Respiratory therapists are the lung health experts, and as such, have a responsibility to share their knowledge with physicians, nurses, and other members of the healthcare team. Nowhere is that truer than with asthma. According to the CDC, asthma affects 1 in 12 adults and 1 in 10 children living in the U.S., and they all require ongoing care and management to minimize symptoms and live their best quality of life.
Offering advice on asthma treatment and management to your colleagues, however, requires you to be up-to-speed on the latest developments in asthma care.
Start with the EPR3
“While I do believe that RTs are the lung health experts, I believe it’s important to acknowledge that we are not all asthma experts,” said Samantha Davis, MSRC, RRT, RRT-NPS, AE-C.
As a member of the National Asthma Education Certification Board (NAECB), Davis stresses that therapists must have a thorough understanding of the physiologic changes that occur during an asthma exacerbation and a solid working knowledge of current medications, therapies, factors affecting patient compliance, and more.
“Each RT chooses an area of specialization because it’s impossible for us to know about — and stay up-to-date with — every specialty,” she said. “Quality asthma education is no different.
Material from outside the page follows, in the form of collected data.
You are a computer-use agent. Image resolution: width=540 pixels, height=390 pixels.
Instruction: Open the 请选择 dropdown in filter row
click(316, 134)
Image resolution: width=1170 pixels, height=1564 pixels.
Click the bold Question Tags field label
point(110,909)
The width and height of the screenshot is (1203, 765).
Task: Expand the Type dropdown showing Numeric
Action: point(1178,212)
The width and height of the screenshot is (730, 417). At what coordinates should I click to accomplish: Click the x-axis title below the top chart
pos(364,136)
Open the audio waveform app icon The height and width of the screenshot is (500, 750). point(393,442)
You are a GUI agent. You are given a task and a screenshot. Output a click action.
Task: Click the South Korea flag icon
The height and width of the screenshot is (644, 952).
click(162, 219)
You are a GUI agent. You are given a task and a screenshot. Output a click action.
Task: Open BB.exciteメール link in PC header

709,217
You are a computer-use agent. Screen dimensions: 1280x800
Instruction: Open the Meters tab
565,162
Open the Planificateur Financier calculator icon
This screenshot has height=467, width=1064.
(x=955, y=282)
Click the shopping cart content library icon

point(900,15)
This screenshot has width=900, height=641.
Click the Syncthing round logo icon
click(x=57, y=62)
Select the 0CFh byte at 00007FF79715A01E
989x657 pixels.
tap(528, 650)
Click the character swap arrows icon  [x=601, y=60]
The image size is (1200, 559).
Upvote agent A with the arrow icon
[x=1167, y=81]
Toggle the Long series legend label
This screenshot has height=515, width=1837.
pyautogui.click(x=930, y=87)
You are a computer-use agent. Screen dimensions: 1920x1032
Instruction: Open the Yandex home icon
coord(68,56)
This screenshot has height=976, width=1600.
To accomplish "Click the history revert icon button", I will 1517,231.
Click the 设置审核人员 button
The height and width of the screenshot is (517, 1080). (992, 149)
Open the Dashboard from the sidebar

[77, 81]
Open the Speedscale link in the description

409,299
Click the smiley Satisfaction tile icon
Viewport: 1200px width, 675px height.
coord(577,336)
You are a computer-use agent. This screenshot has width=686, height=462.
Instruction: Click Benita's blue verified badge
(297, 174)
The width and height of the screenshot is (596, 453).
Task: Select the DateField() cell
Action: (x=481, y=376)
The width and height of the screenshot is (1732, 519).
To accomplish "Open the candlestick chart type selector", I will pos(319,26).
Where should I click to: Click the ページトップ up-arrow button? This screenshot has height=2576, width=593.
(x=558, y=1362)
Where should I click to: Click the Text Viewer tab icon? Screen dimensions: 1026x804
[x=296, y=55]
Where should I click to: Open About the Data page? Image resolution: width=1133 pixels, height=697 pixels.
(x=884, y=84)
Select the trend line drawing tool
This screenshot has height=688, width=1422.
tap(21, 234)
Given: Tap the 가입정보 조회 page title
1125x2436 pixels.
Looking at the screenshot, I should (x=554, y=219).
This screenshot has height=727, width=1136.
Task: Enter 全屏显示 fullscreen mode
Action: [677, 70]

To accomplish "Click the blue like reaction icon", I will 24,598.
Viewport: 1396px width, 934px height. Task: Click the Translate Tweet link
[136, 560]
In order for RTs to leverage their knowledge and expertise to educate others, they must be educated themselves.”
She believes a good starting point is the EPR3 Guidelines published by the National Heart, Lung and Blood Institute (NHLBI), but stresses RTs should realize these guidelines may not reflect the most recent developments in asthma care.
“The most recent EPR3 Guidelines were published in 2007; as such, some of the pharmacologic information is not current,” Davis said.
Be aware of the goals
Fellow NAECB Board member Clifton Dennis, BHS, RRT, AE-C, advises therapists to be aware of the overall goals of asthma treatment so that they can effectively communicate those goals to fellow clinicians.
“Long-term goals are to reduce impairment by reducing chronic symptoms through the use of medications and environmental changes,” Dennis said. That means selecting medications that meet the patient’s needs and circumstances, as well as reviewing medication use, technique, and adherence at every visit.
He urges therapists to stress the need to develop a written asthma action plan for patients too. These plans work best when the patient and family are involved in developing them.
“Have all members of the healthcare team reinforce the educational points,” Dennis said.
He also believes therapists should advise their colleagues to treat any comorbid conditions that may be exacerbating the patient’s asthma, and recommend ways to control exposures to allergens, irritants, and pollutants that make asthma worse.
Davis stresses the need to share the four components of the EPR 3 Guidelines — assessing and monitoring severity, patient education, environmental control, and medications — and also believes therapists need to get up to speed on the common myths and misconceptions regarding asthma treatment, such as patients with asthma and physical exercise.
“We simply can’t afford that list to be spread any further,” Davis said.
She recommends physicians enroll in the Physician Asthma Care Education (PACE) program offered by the NHLBI. The PACE program is available at no charge and patients of participating physicians show both an improvement in symptoms and lower hospitalization rates.
Dennis offers five main takeaways RTs can quickly and easily communicate to physicians, nurses, and others on the asthma patient’s care team:
- Determine severity with each visit and treat according to current severity.
- Review asthma action plan and update with each visit.
- Use the “steps” to classify asthma severity and initiate treatment.
- Order medications that the patient can readily obtain, to include LABA/ICS therapy.
- Identify and address obstacles to medication adherence.
RTs have a lot to offer
When it comes to asthma, Davis believes RTs have a lot to offer their colleagues on the multidisciplinary team — not to mention the patients and families who struggle with asthma every day.
“RTs have a specialized knowledge and skill set that makes them well-positioned to be the go-to asthma experts,” she said. “Once the RT is familiar with the EPR3 Guidelines, current pharmacologic options, and recent literature, then knowledge-sharing can take place in a meaningful and beneficial way.”
One of the best ways for RTs to get up to speed on asthma is to take the AARC’s Asthma Educator Certification Preparation Course. The course covers asthma diagnosis, treatment, follow up, and more, and will also help attendees prepare for the NAECB exam leading to the Asthma Educator-Certified credential. Attendees who pass a post-test earn 10.5 CRCEs as well.